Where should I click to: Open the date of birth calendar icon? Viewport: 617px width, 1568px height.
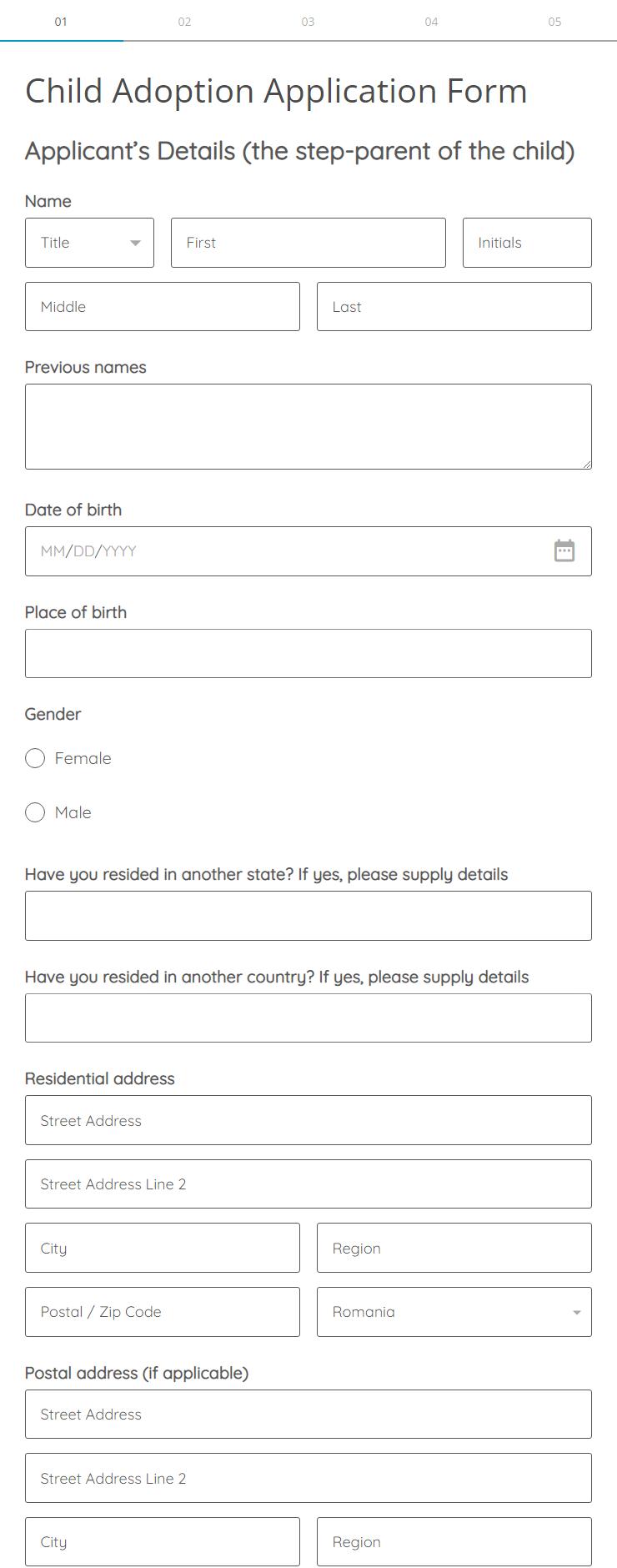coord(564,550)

...

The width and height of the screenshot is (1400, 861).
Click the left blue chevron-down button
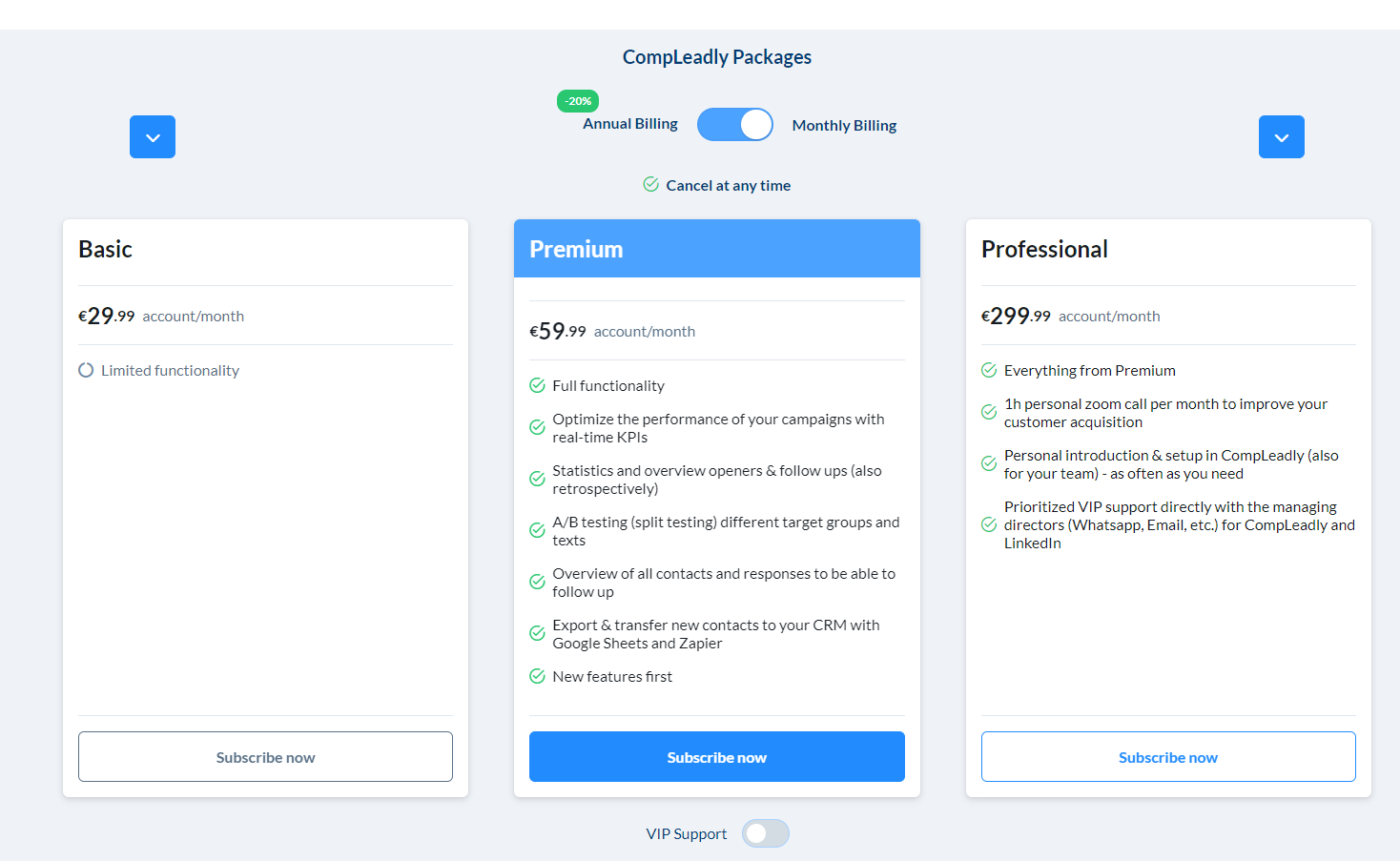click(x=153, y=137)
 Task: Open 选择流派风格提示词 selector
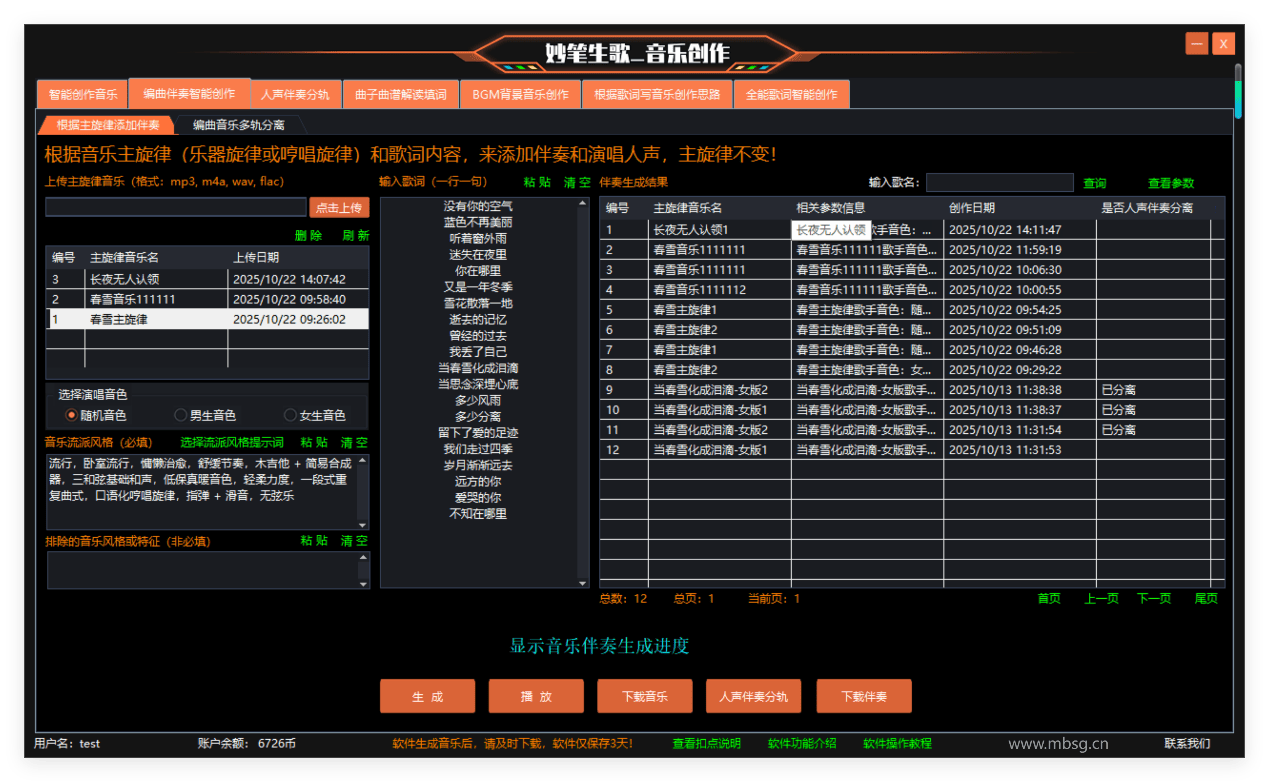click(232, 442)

...

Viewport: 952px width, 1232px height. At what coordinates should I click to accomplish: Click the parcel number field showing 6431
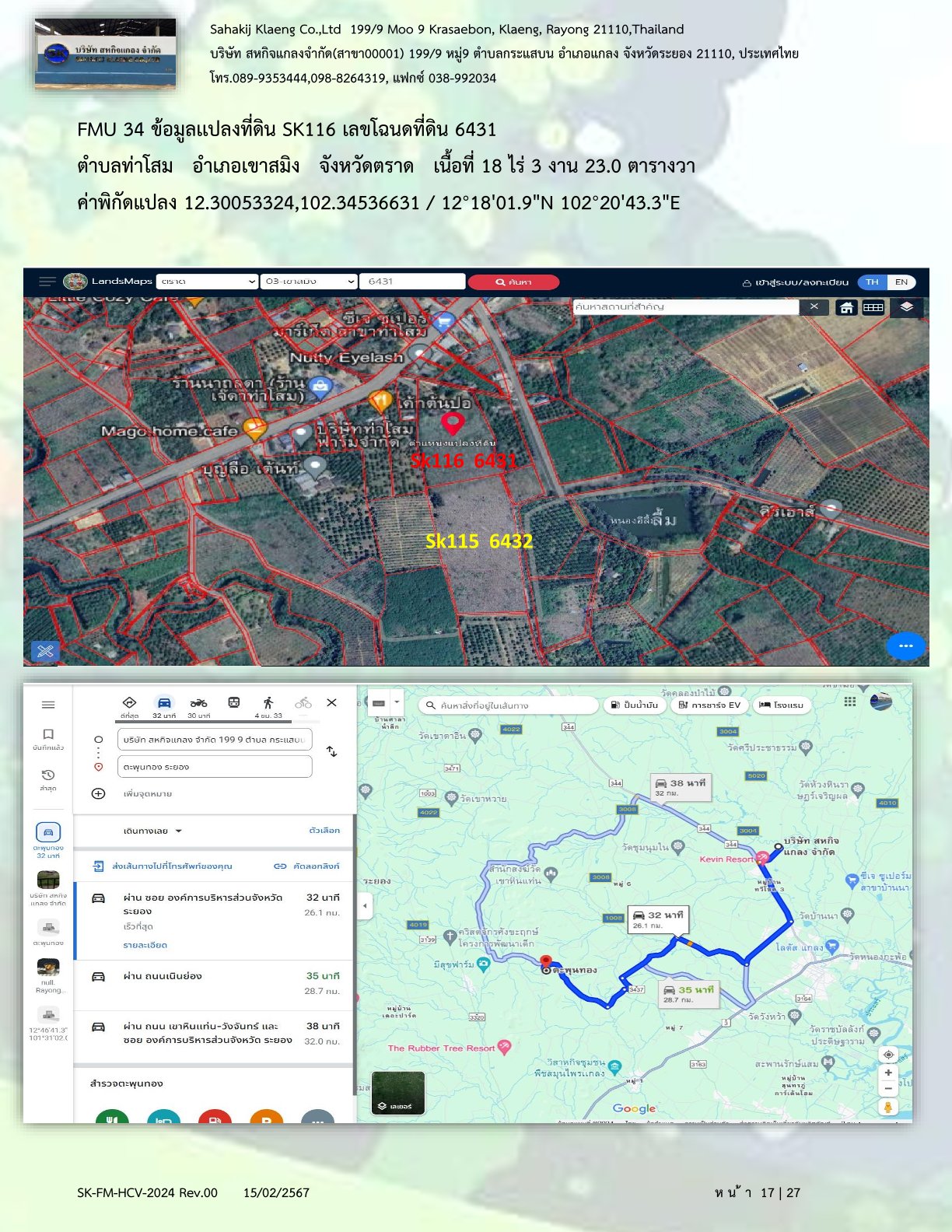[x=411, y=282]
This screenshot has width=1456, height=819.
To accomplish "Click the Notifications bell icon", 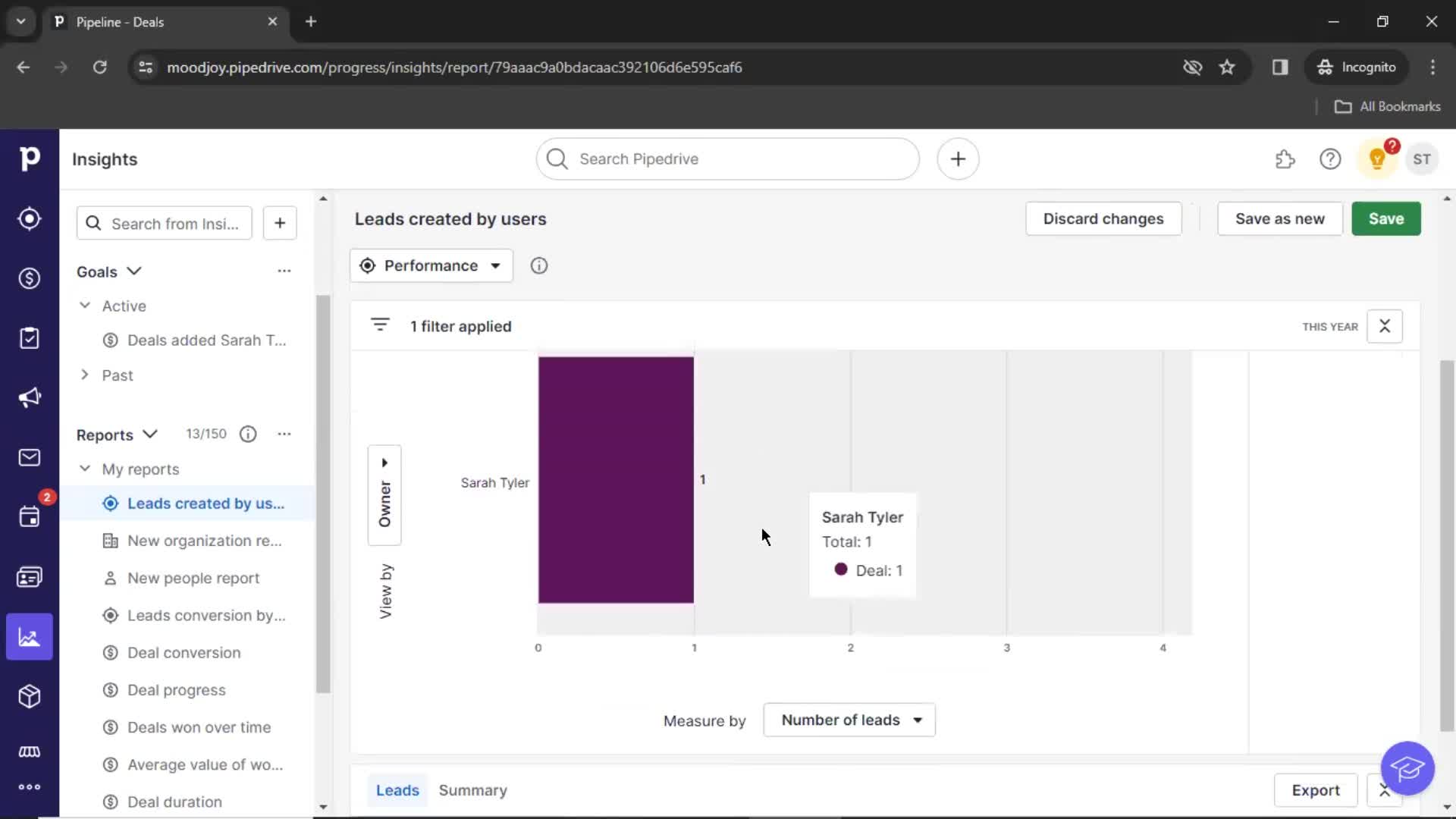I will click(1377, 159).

**TRY IT:** Of the lines above, count those containing the word "screenshot", and give the number by itself.

**RESULT BELOW:** 2